Don’t fear, there are ways you can improve this relationship too. It’s important to learn that it’s alright to feel uncomfortable. “It’s okay to be uncomfortable because on the other side is peace. With a weak relationship, try stopping doing something you do that makes others happy but makes you feel bad/upset/angry [people-pleasing]. You feel like you can’t stop but the other person expects it,” Crossley said. These things can be small or big, all that matters is that you do something that makes you happy. “I really think positive affirmations help me a lot. I know it’s cheesy but telling yourself how you want to feel will help you eventually feel that way,” University of Kentucky senior Autumn Paine said. You have to actively change your mindset because no one else will do it for you.

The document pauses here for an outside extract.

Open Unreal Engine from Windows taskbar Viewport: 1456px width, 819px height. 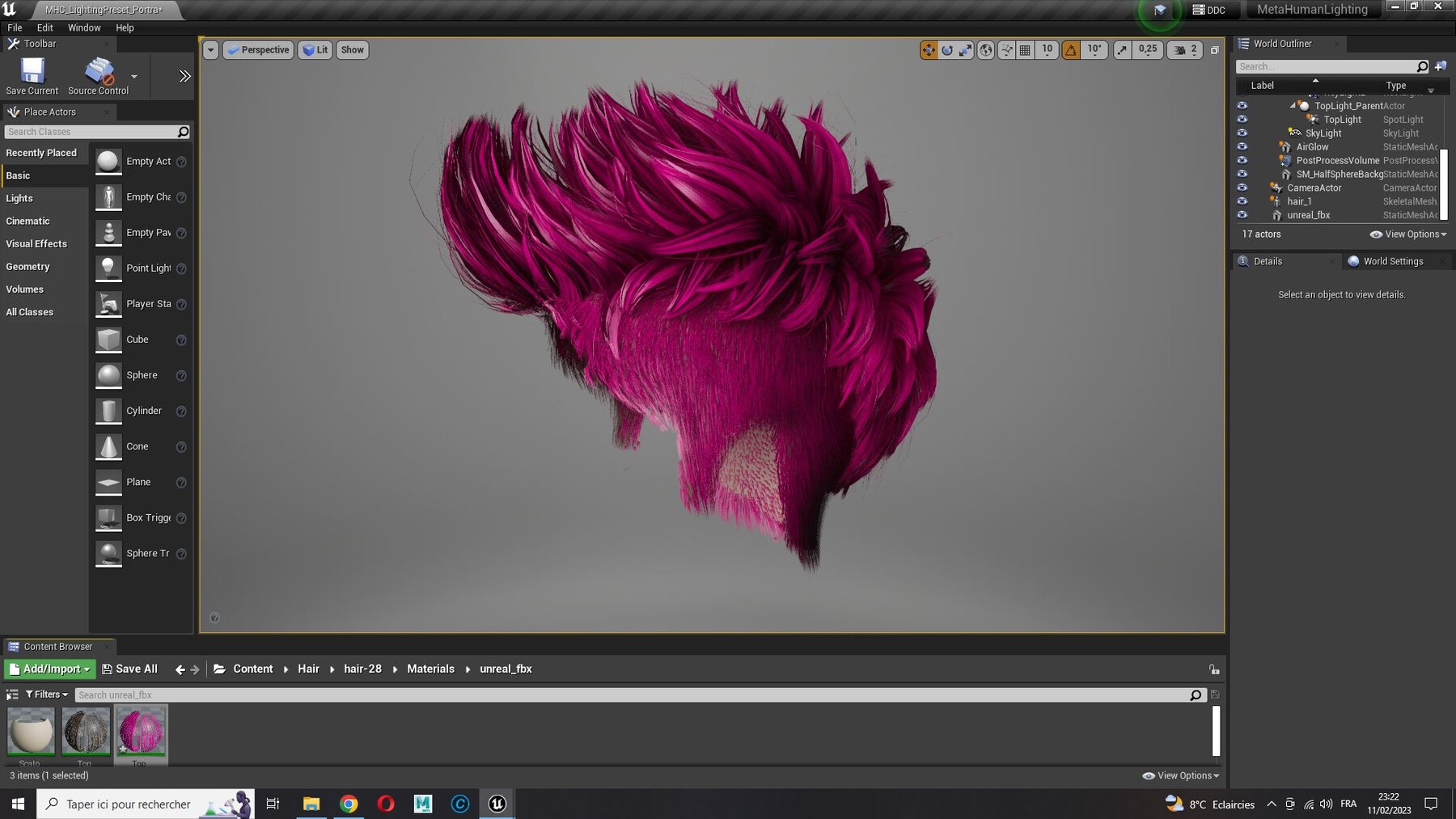[x=497, y=804]
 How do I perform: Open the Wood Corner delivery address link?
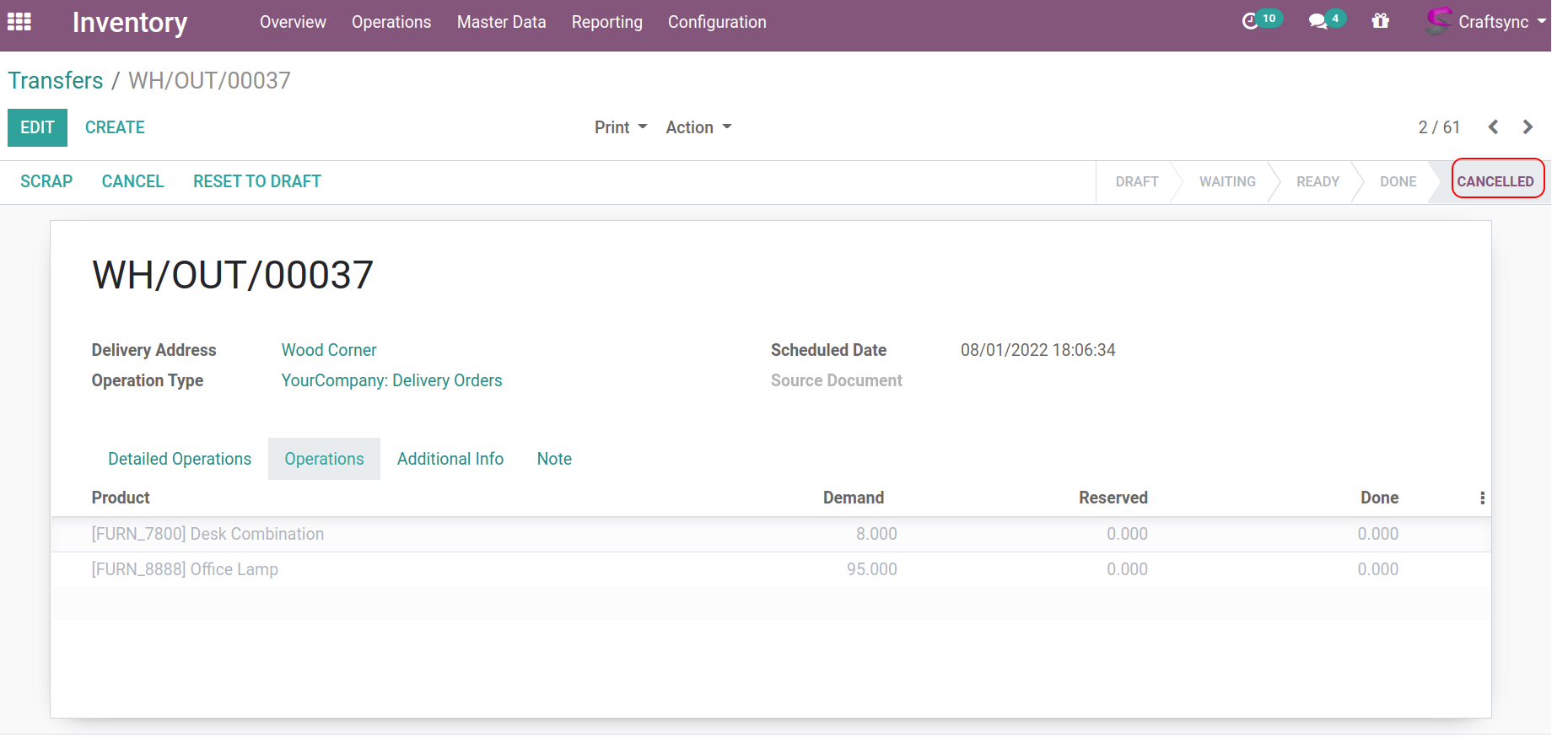[x=329, y=350]
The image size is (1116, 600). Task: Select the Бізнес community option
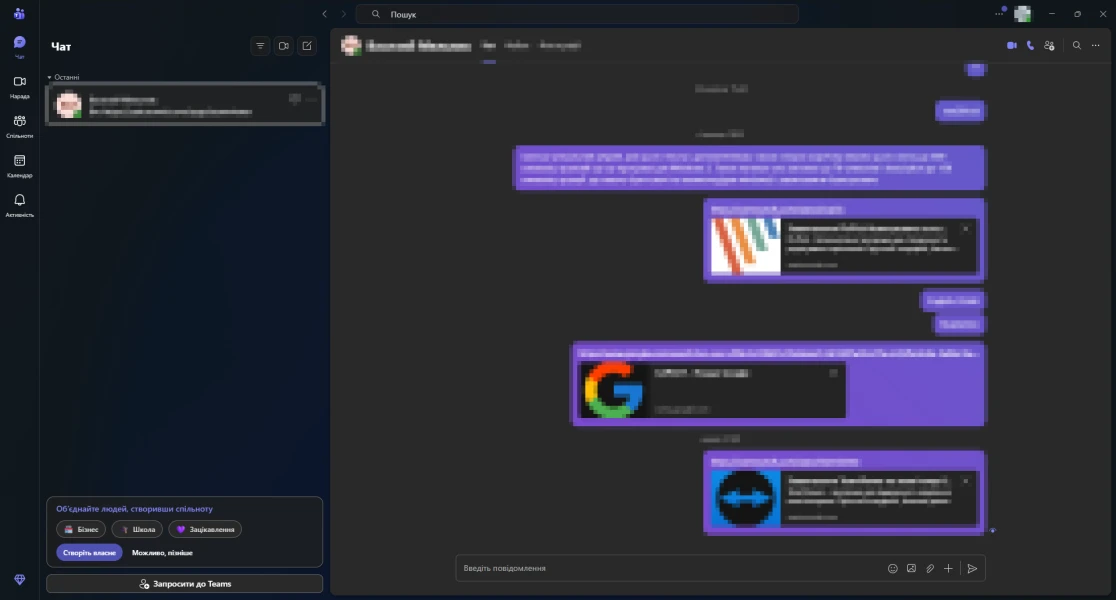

“One day tell yourself that you don’t have to do this task. Sit through the uncomfortable feelings and be aware of how you feel and what you’re thinking. You aren’t dying, the world didn’t explode,” Crossley said. “Do something you normally wouldn’t do. One teeny tiny thing; it doesn’t have to be major. Reclaim yourself and become in charge of your emotions.” Maybe you do all the dishes in your house most days and don’t feel like doing it today. Or you call your mom every day but just aren’t in the mood one day. Let go of this fear of letting other people down and focus your energy on yourself. These times cause all of us to be fearful and anxious. Remember to always take time for the most important thing in your life–you.